◆ **PROVIDED PASSAGE**
Children's Movies May Be More Violent Than G Rating Implies
But is aggression always bad? When Simba in The Lion King does nothing to prevent hyenas from killing his uncle, is there a lesson for us all?
These movies are full of valuable life lessons, including how to fend off bullies, Jon A. Shaw, MD, chief of adolescent and child psychiatry at the University of Miami School of Medicine, tells WebMD. Most humans and animals, he says, use aggression to defend themselves, their family, or their territory from harm.
"Clearly, bullies use violence in inappropriate ways. I think that's what the author is concerned about," Shaw tells WebMD. "But children have to learn to protect themselves against violent attacks by others. ? We know from studies of bullies that children most likely to be bullied are very shy, anxious, and timid and usually wear a sign that says 'If you hit me, I will not retaliate.' These films, in a culturally sensitive way, are trying to teach children how to handle situations.

Source records:

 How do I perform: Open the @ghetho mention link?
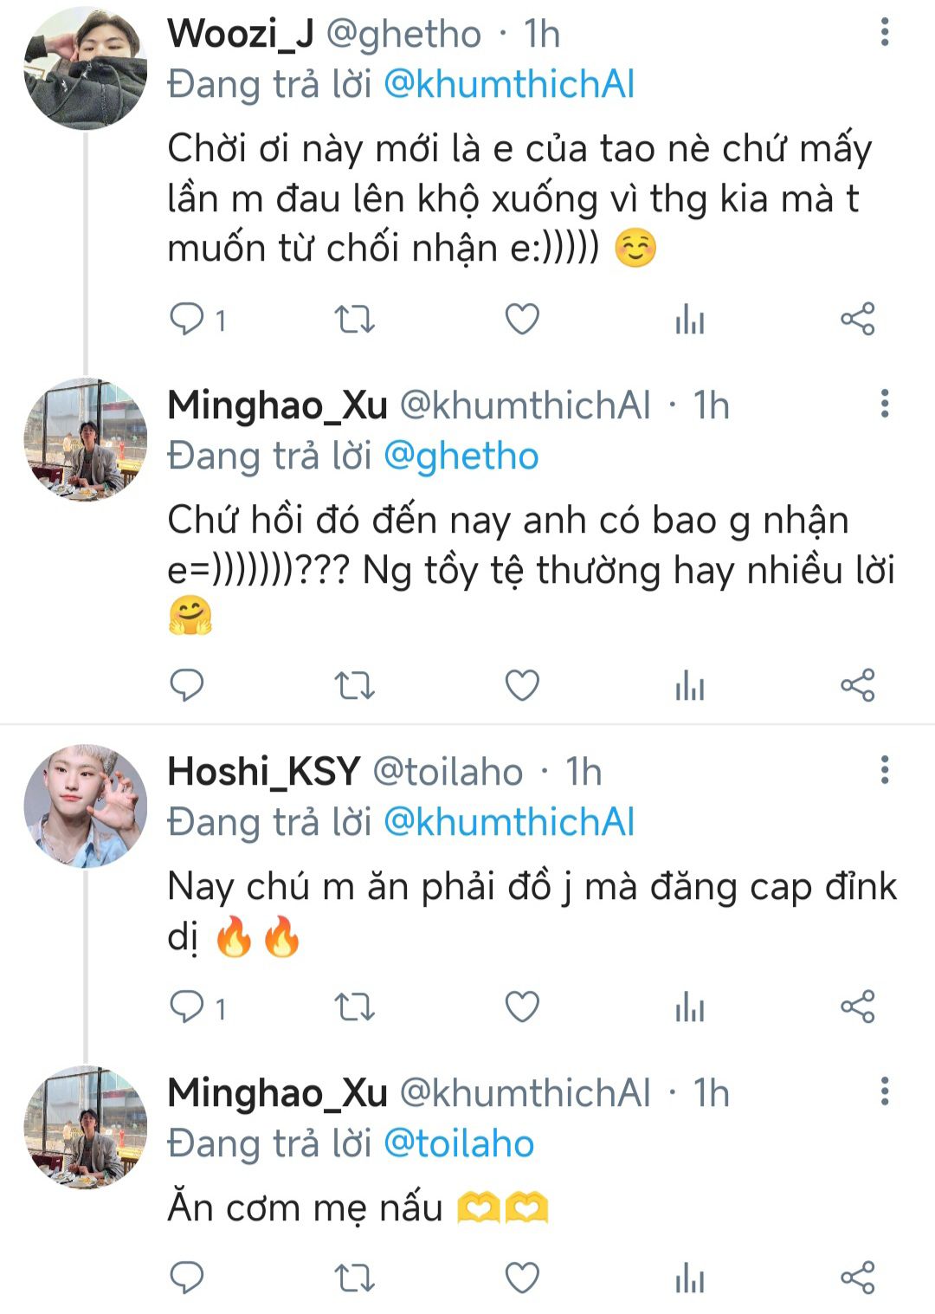point(461,456)
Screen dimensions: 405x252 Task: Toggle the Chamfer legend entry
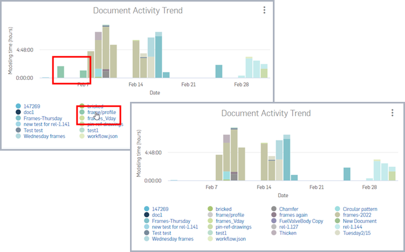[x=291, y=209]
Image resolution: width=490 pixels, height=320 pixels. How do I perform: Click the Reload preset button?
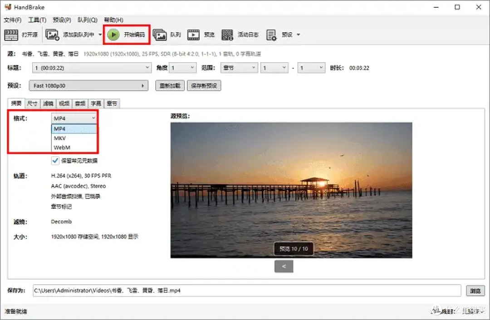point(170,86)
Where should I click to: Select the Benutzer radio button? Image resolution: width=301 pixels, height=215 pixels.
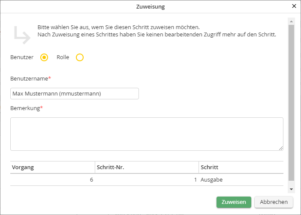coord(44,57)
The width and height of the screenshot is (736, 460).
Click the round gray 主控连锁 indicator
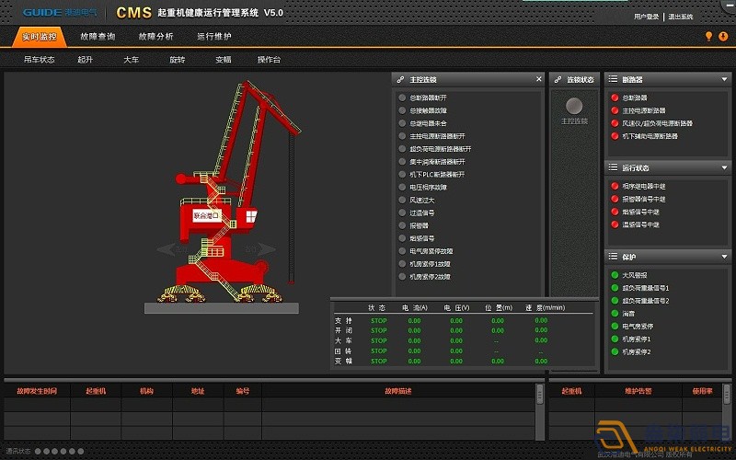pyautogui.click(x=574, y=106)
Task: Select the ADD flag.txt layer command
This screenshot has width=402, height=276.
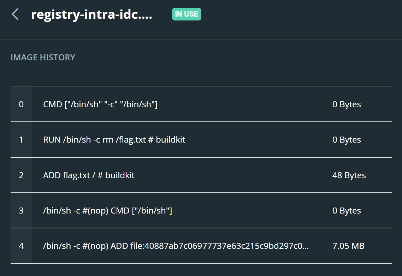Action: [89, 175]
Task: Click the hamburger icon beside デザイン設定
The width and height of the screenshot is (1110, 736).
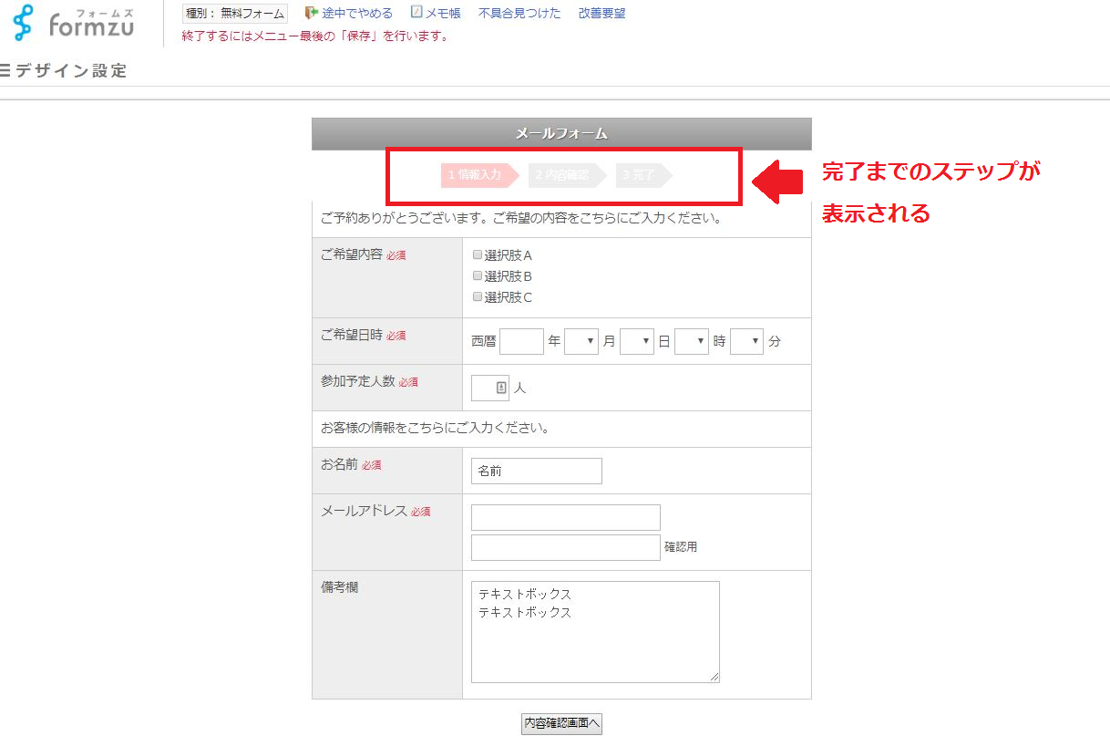Action: pos(5,70)
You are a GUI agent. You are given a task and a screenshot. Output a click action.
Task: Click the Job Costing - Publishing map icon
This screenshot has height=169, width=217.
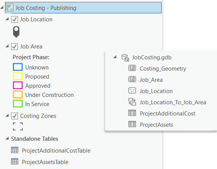[10, 8]
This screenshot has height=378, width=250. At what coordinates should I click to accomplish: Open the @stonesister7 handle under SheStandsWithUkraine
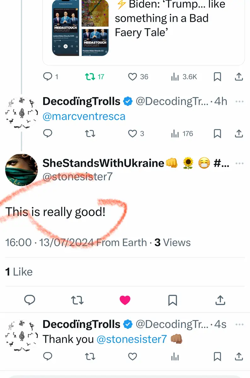(x=77, y=177)
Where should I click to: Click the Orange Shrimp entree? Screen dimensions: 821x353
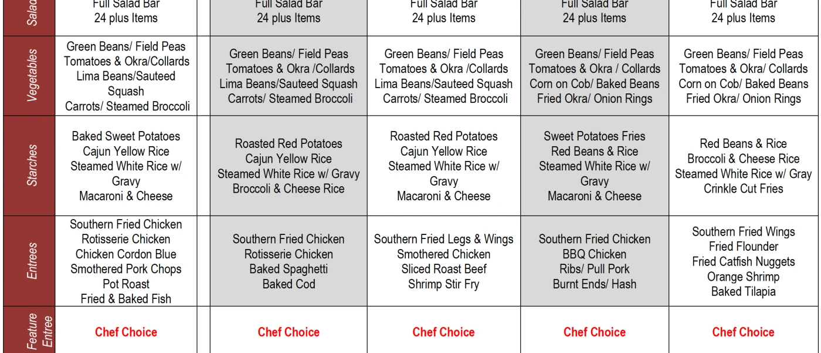pos(743,277)
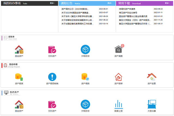Open 外购存货 icon under 报账单
The height and width of the screenshot is (116, 174).
point(85,50)
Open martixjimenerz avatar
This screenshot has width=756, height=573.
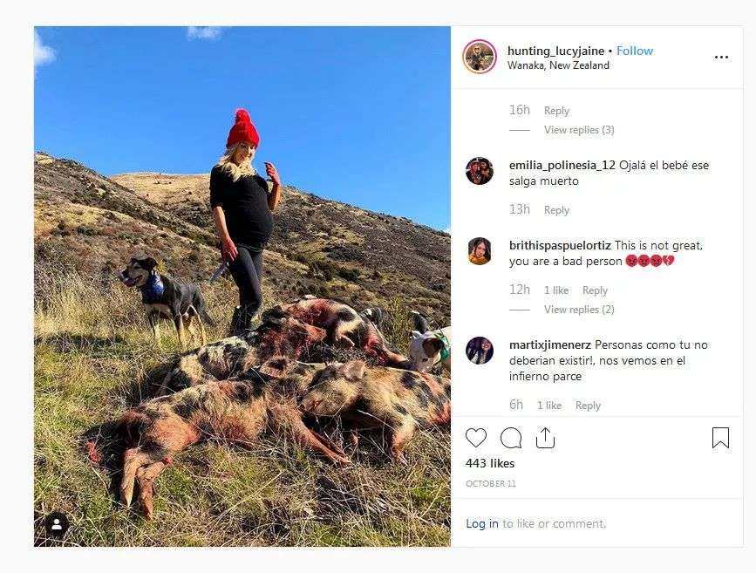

◆ **EXERCISES**
(a) In the article on violence in children's movies, copy word for word the part that opens with the words containing "Children's Movies May" and closes with "territory from harm.".
(b) According to Shaw in the article on children's movies, what kind of children are most likely to be bullied?
(c) Continue the article about violence in children's movies from where it stops.

◆ **RESPONSES TO THE TASKS**
(a)
Children's Movies May Be More Violent Than G Rating Implies
But is aggression always bad? When Simba in The Lion King does nothing to prevent hyenas from killing his uncle, is there a lesson for us all?
These movies are full of valuable life lessons, including how to fend off bullies, Jon A. Shaw, MD, chief of adolescent and child psychiatry at the University of Miami School of Medicine, tells WebMD. Most humans and animals, he says, use aggression to defend themselves, their family, or their territory from harm.

(b) Children who are very shy, anxious, and timid.

(c)
"I would be less concerned with G-rated films than some of the R-rated films, where there clearly is excessive exposure to coercive violence, sexual violence, in a context where people are really given free license to express aggression, and violence independent of cultural values."
- A survey of 74 animated, G-rated movies showed that all of them contained at least one act of violence.
- Researchers say that G ratings may be providing a false sense of security for parents.